- Problems to work on:
1: Retype the passage of the kidney transplant story starting with "And when the" and going on through "the news conference.".
2: According to the kidney transplant story, why does Dr. Giselle Guerra call the Living Donor Kidney Program the heart and soul of the kidney program? Answer in one to three sentences.
3: List every person named in the kidney transplant story.

- Excerpt:

For Abel and Gabriela Valdes it was a life-changing, life-saving reality.

The two were childhood sweethearts.

“I met him when I was seventeen years old. He was the only boyfriend I ever had. He was my prom date,” Gabriela Valdes said at a Thursday news conference at Jackson/UHealth.

Things were going along great for the couple until Abel was diagnosed with chronic renal failure, known as chronic kidney disease (CKD) a condition characterized by a gradual loss of kidney function over time and retention of fluid. At the same time, Gabriela was pregnant with their third son.

In 2016, Abel began dialysis four days a week and placed on the national kidney transplant waiting list.

But his health continued to deteriorate. In October 2017, he had open heart surgery due to the strain that dialysis had on his body.

The family was referred to physicians at Miami Transplant Institute (MTI), a unique affiliation between Jackson Health System and UHealth – the University of Miami Health System at Jackson Memorial Medical Center. There they learned about the Living Donor Kidney Program.

“It is the heart and soul of the kidney program because it generates the best results,” said UHealth’s Dr. Giselle Guerra who spearheaded the program. “The patients do not have to linger on a waiting list, and it shortens the amount of time a patient needs to be on dialysis because they can be transplanted at any point with a living donor.”

Gabriela was shocked to learn she may be a potential match even though she’s not a blood relative. A doctor with the Living Donor Program suggested she be tested, telling her husband “needs a kidney. Now.”

“I said, ‘I’m his wife, I’m not going to be a match, that’s not likely,’ and he said, ‘you never know’”.

And when the results came back: Bingo.

“When we got the phone call that I was a perfect match, to be honest, it was like, yay!” Gabriela recalled at the news conference.

Within weeks, on March 20, husband and wife went into surgery with Jackson/Uhealth physicians. They would be under the knife a combined eight hours. Scarcely two weeks later, both are recovering well.

“I’m thankful, and very grateful to her, because I know it was very painful for her to go through it,” her husband said Thursday.

Gabriela said she didn’t hesitate.

“There was nothing else to it. He’s my husband. He has to live. He’s the father of our three beautiful children,” Gabriela said.

Abel said, at first, he didn’t want his wife to donate her kidney. There was too much to lose, he said.

“With the three kids, I didn’t want her to be risking anything, but she was determined,” he said.

Before the transplant, Abel Valdes had no energy, was depressed, had lost total kidney function and was at death’s door.

Now the family is returning to normal.

What’s next?

“Travel with the kids and family. Spend time with them,” Abel Valdes said. The news conference ended with husband and wife kissing, a group hug with their children, and hugs all around with members of the medical teams that cared for Abel Valdes over the years.

A mechanic for 16 years, Valdes is now on disability due to vision loss, a complication of his illnesses. Gabriela is a nurse.

Their news conference came in April, “National Donate Life Month.” Those willing to be tested could prove to be a match for a loved one or even a total stranger.

Jackson Health System contributed to this report.

- Data items:
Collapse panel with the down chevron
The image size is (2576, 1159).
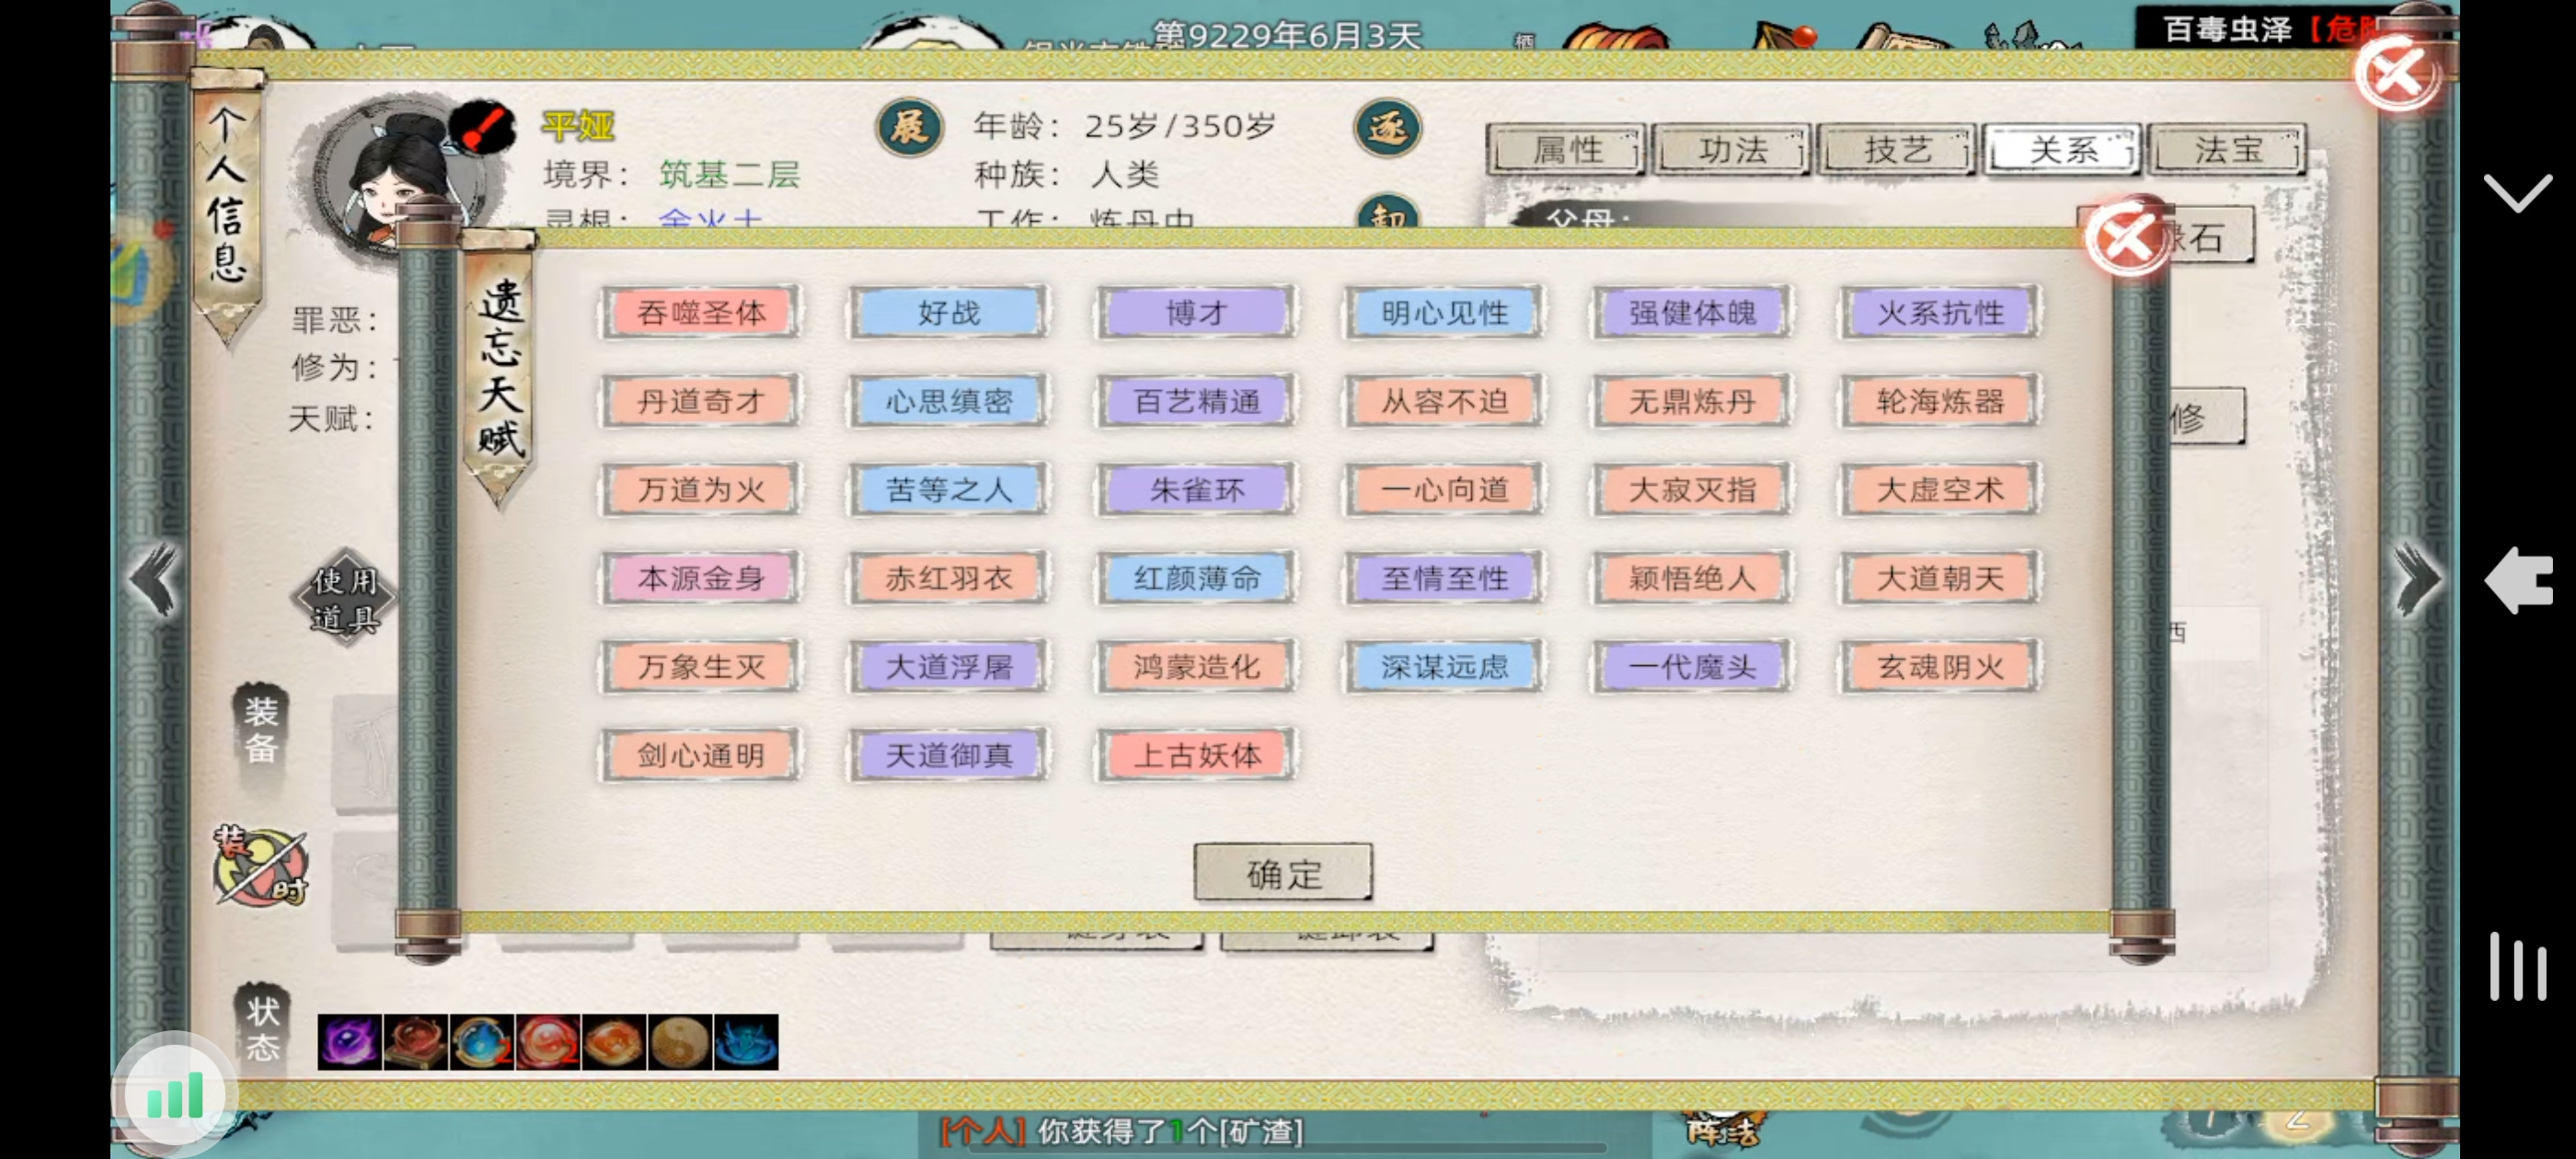tap(2517, 192)
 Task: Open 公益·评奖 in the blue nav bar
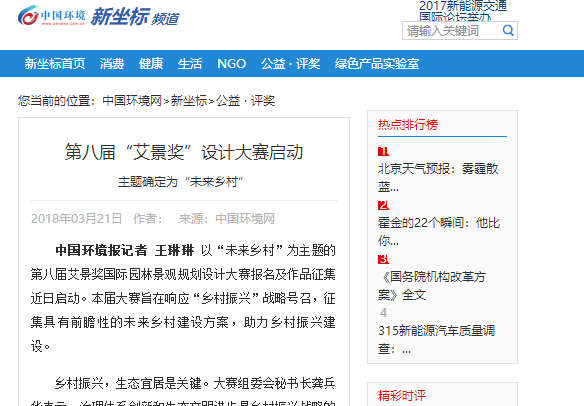[x=290, y=64]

- Solutions:
1:
And when the results came back: Bingo.

“When we got the phone call that I was a perfect match, to be honest, it was like, yay!” Gabriela recalled at the news conference.

2: She says it generates the best results. Patients do not have to linger on a waiting list, and it shortens the time a patient needs to be on dialysis because they can be transplanted at any point with a living donor.

3:
Abel Valdes
Gabriela Valdes
Dr. Giselle Guerra